Beyond these responsibilities to the funding agencies and the scientific community, Harvard considers confidential the specific sanctions applied to anyone found responsible for scientific misconduct. However, to enlighten those unfamiliar with the available sanctions, options in findings of scientific misconduct include involuntary leave, the imposition of additional oversight on a faculty member’s research lab, and appropriately severe restrictions on a faculty member’s ability to apply for research grants, to admit graduate students, and to supervise undergraduate research. To ensure compliance with the imposed sanctions, those within Harvard with oversight of the affected activities are informed of the sanctions that fall within their administrative responsibilities.

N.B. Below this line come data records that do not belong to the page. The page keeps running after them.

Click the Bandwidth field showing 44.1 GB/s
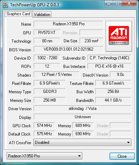Screen dimensions: 139x165 [113, 100]
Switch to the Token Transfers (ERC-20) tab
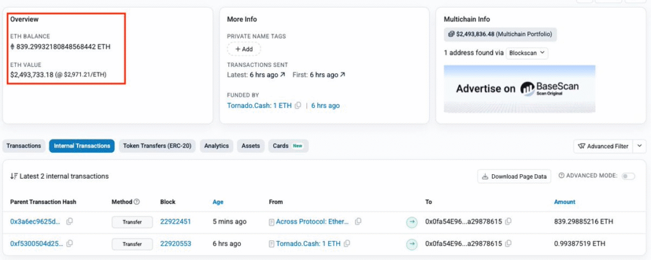The width and height of the screenshot is (651, 260). click(156, 146)
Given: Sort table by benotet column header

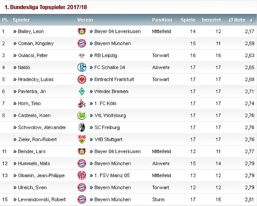Looking at the screenshot, I should tap(211, 20).
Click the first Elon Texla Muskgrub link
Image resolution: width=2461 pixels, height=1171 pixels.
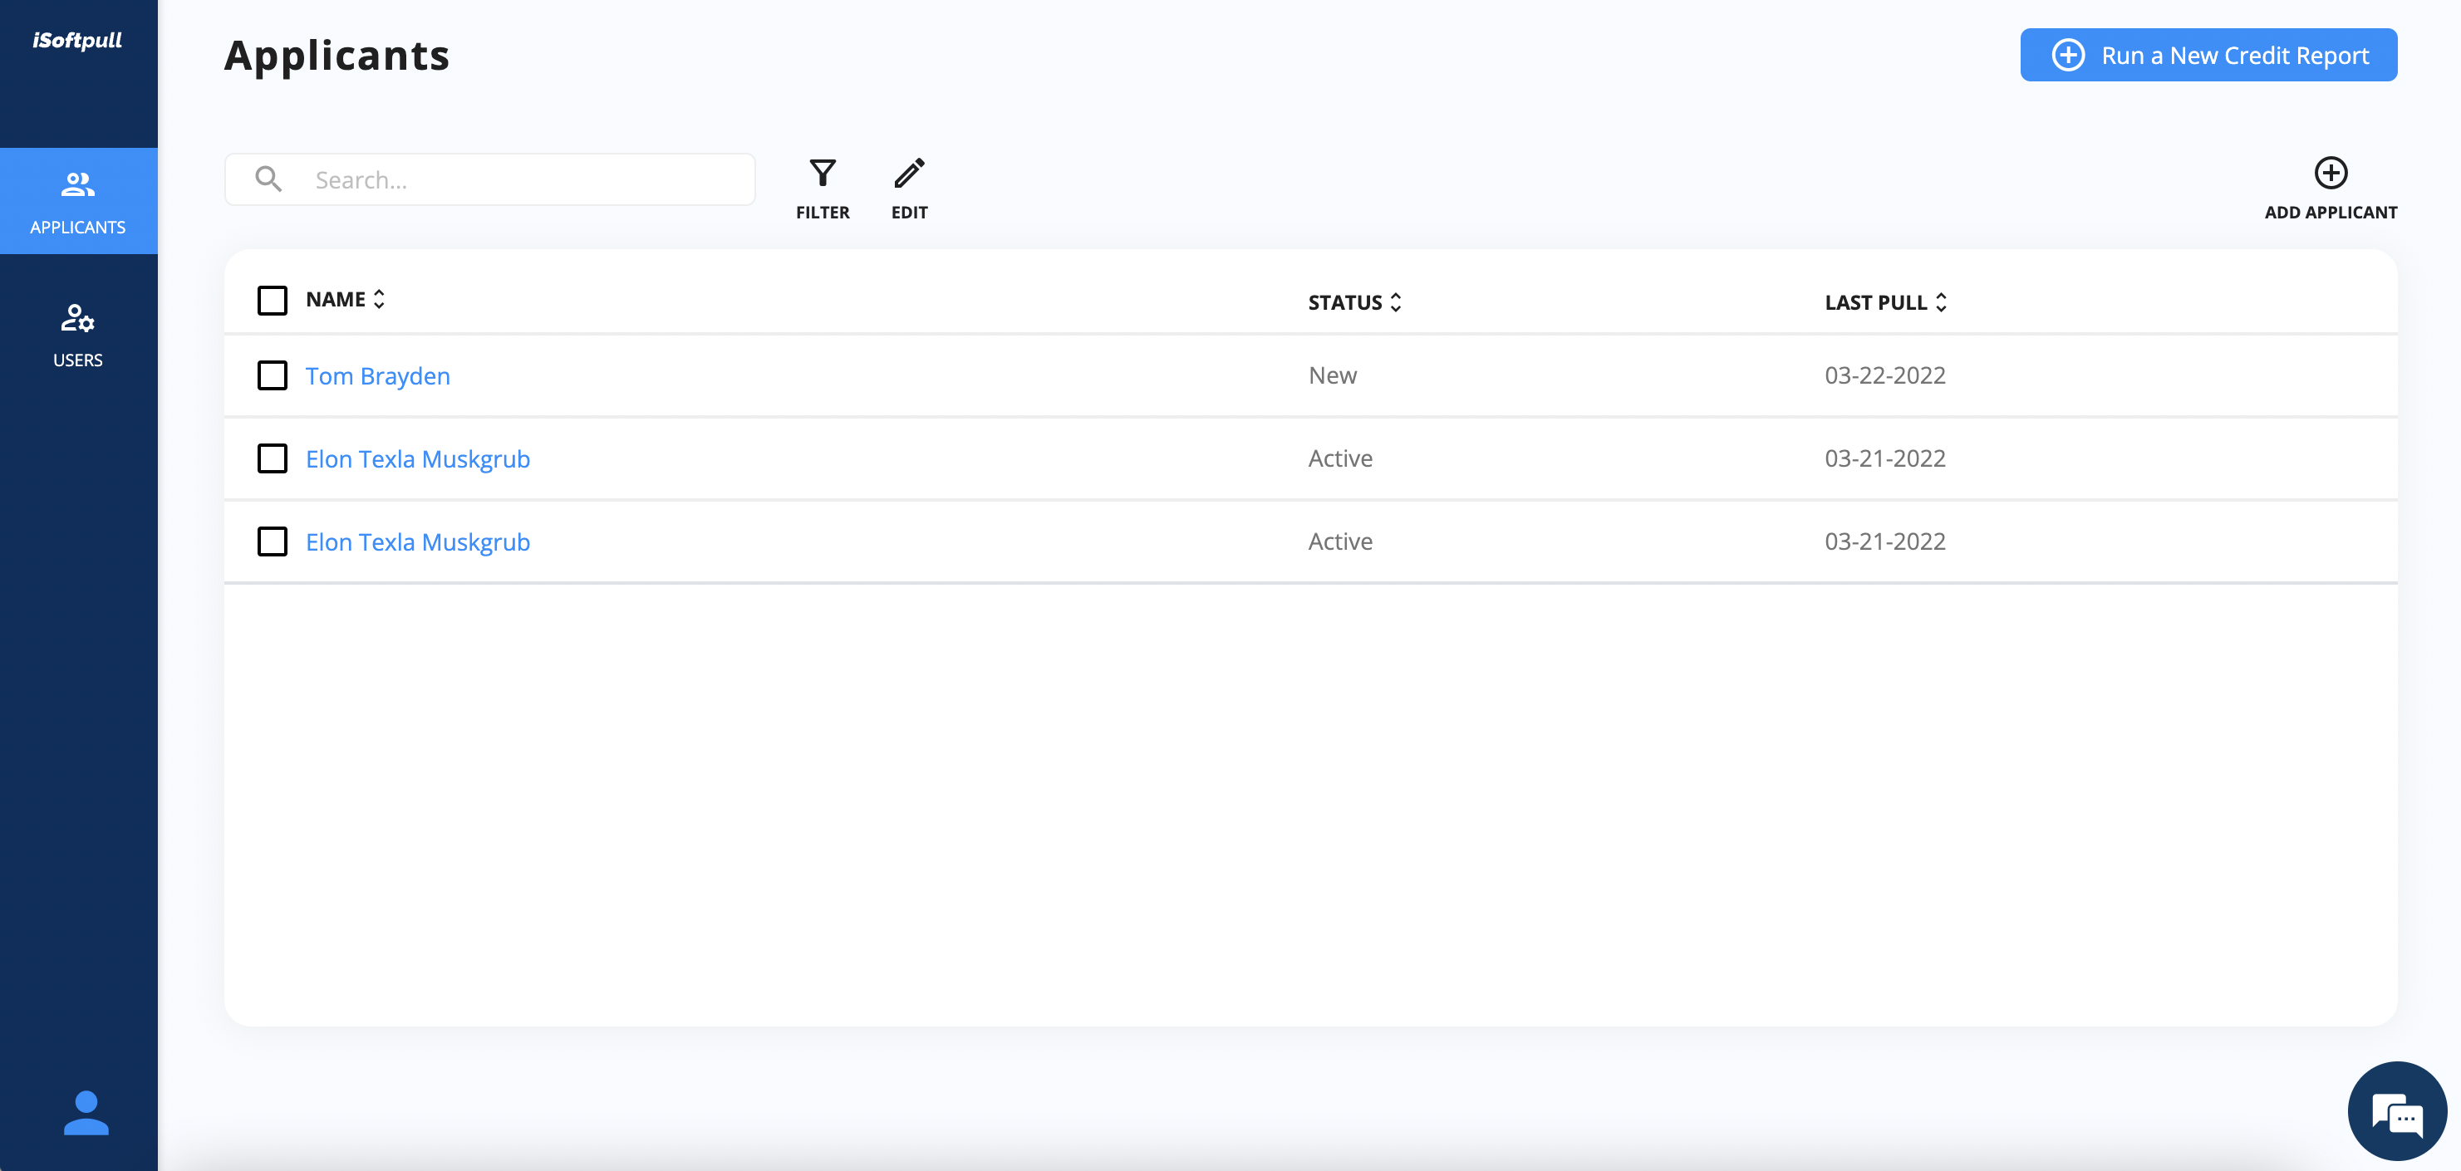(417, 457)
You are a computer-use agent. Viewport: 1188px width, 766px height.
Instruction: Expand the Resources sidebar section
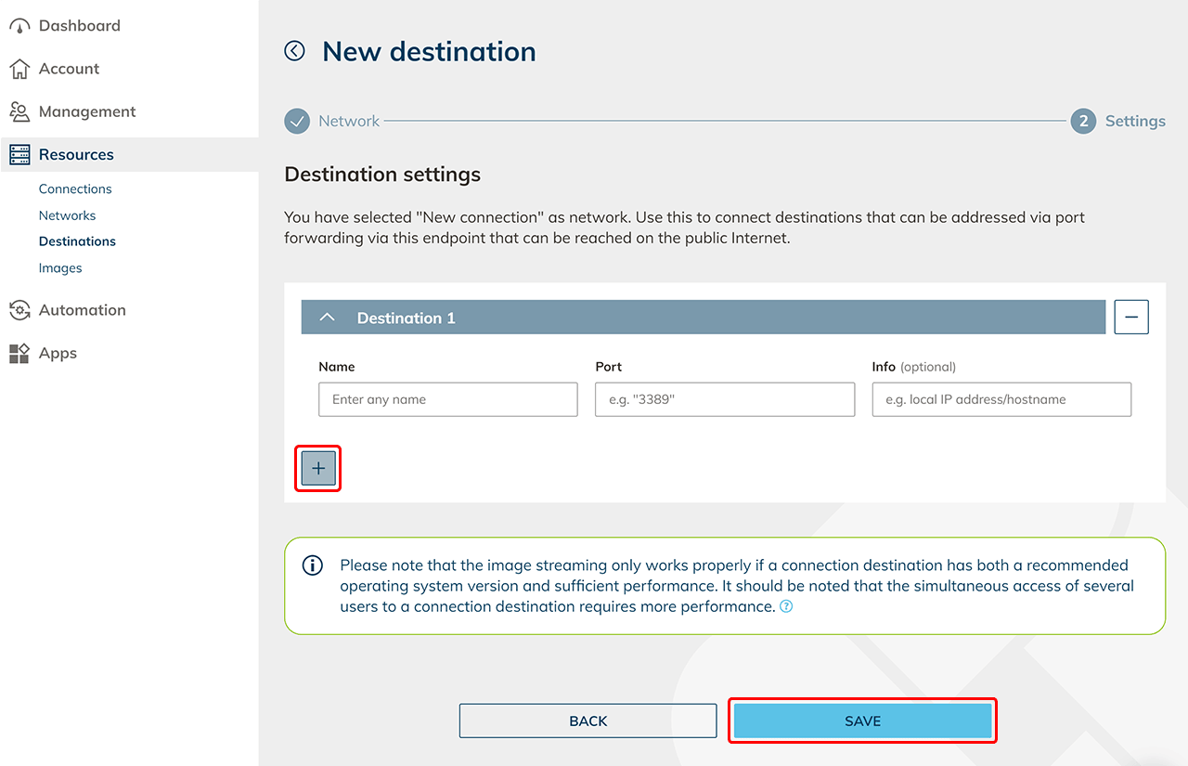click(x=76, y=155)
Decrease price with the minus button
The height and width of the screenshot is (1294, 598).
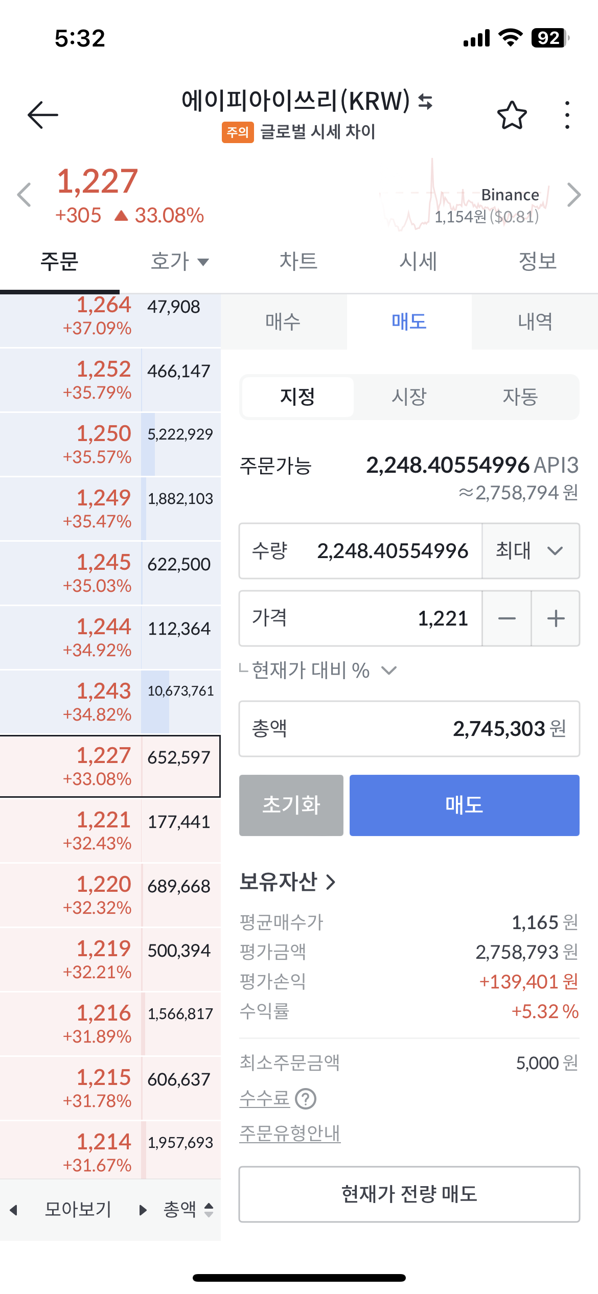coord(507,618)
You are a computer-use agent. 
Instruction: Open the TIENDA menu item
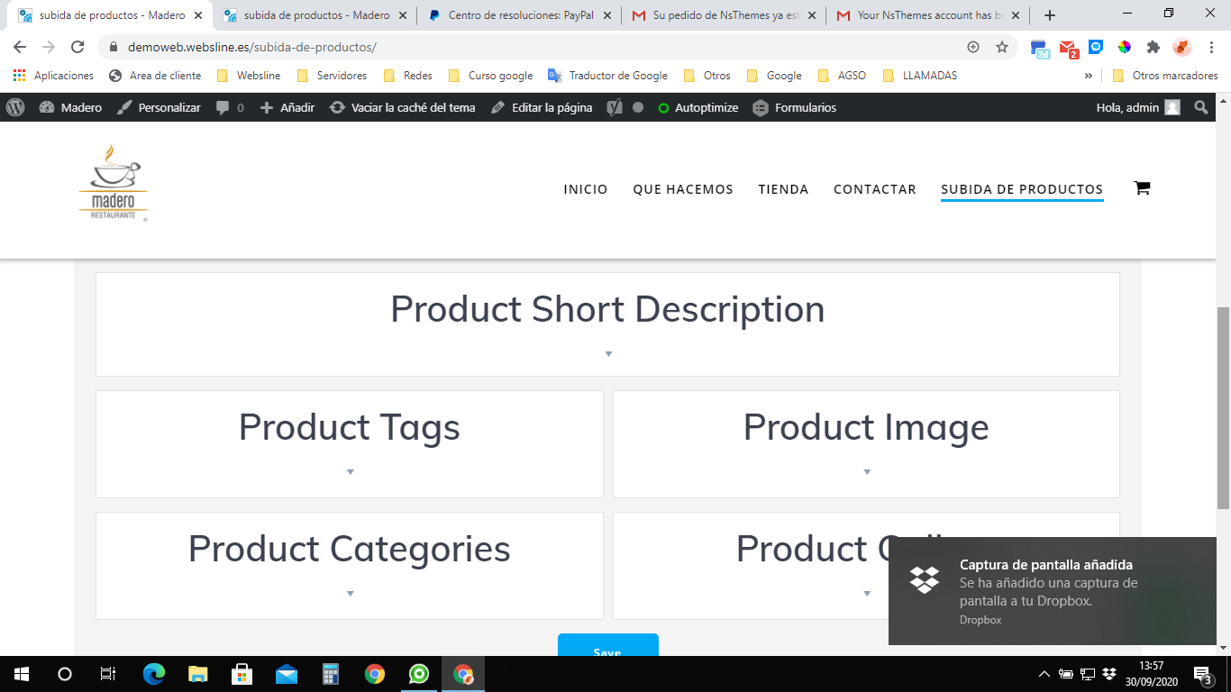coord(783,189)
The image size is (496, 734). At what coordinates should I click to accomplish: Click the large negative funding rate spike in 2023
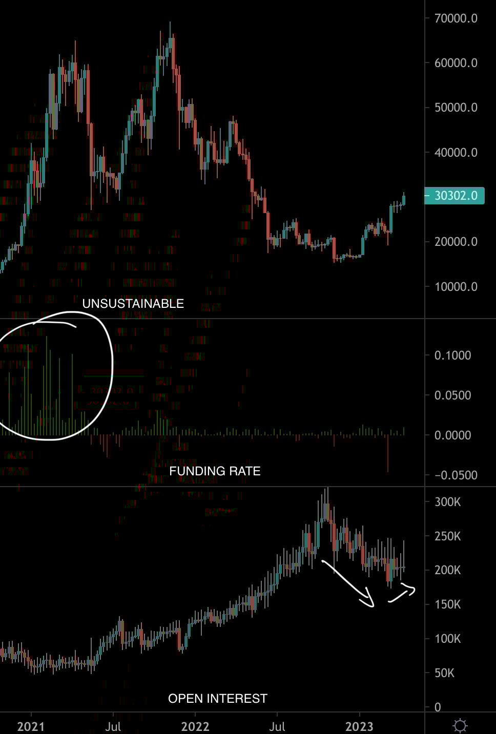point(388,453)
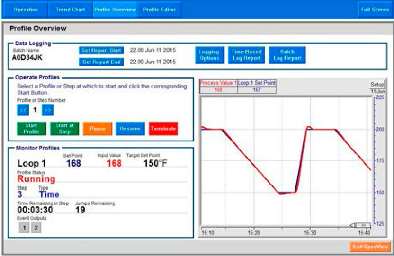Viewport: 394px width, 256px height.
Task: Click the Start at Step button
Action: click(64, 129)
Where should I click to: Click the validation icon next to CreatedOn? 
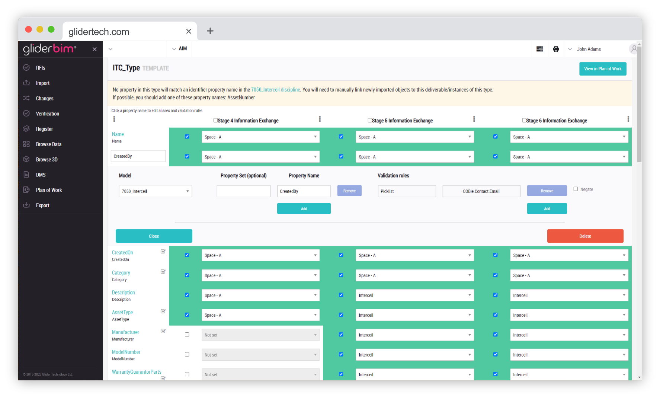163,252
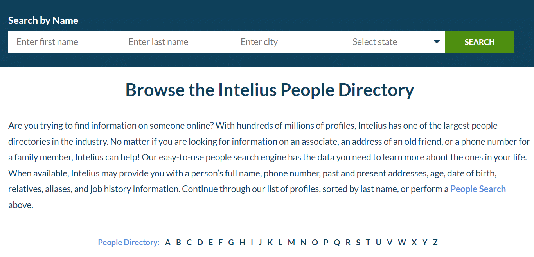Open the People Search link

tap(478, 189)
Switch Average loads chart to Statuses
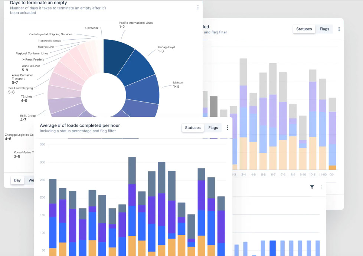Image resolution: width=363 pixels, height=256 pixels. pyautogui.click(x=193, y=128)
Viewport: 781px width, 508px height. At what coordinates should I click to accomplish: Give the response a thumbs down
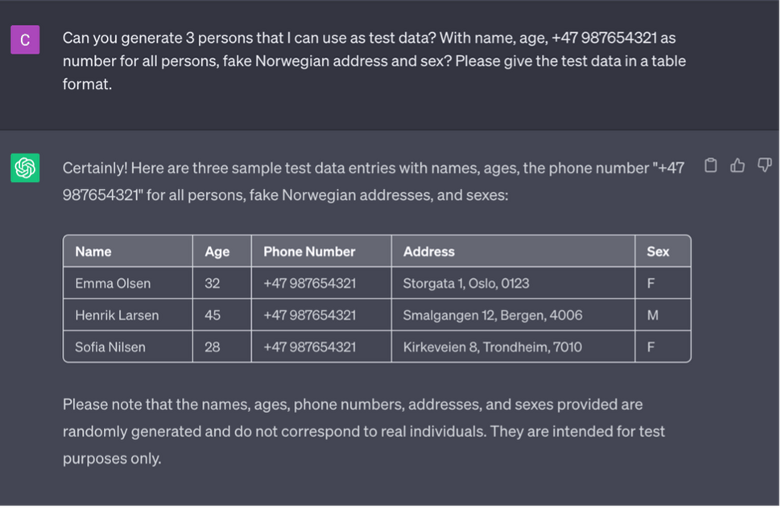coord(765,165)
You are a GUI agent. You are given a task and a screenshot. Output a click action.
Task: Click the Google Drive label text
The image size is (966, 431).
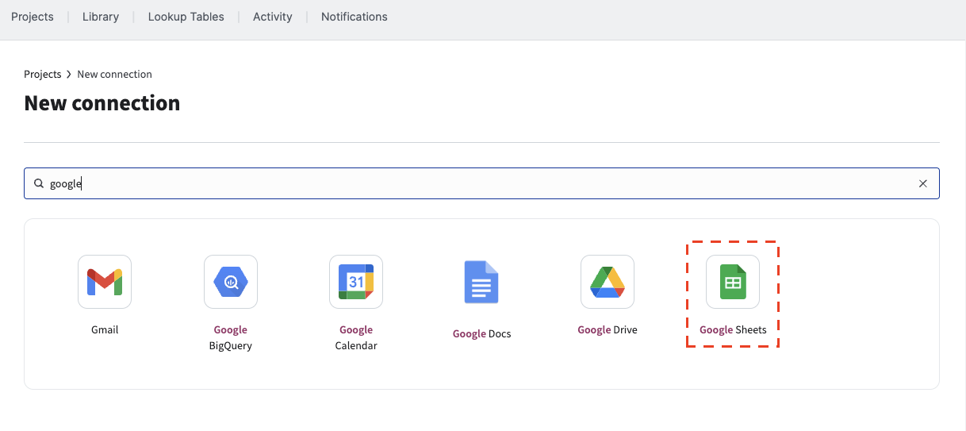tap(608, 329)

As should be clear from this letter, I have a deeply rooted faith in our process and the shared values upon which it is founded. Nonetheless, it is healthy to review periodically our long-standing practices. Consequently, I will form a faculty committee this fall to reaffirm or recommend changes to the communication and confidentiality practices associated with the conclusion of cases involving allegations of professional misconduct. To be clear, I will ask the committee to consider our policies covering all professional misconduct cases and not comment solely on the current scientific misconduct case.
In summary, Harvard has completed its investigation of the several allegations in the current case and does not anticipate making any additional findings, statements, or corrections to the scientific record with respect to those allegations. This does not mean, however, that others outside Harvard have completed their reviews. In particular, Harvard continues to cooperate with all federal inquiries into this matter by the PHS Office of Research Integrity, the NSF Office of Inspector General and the U.S. Attorney’s Office for the District of Massachusetts.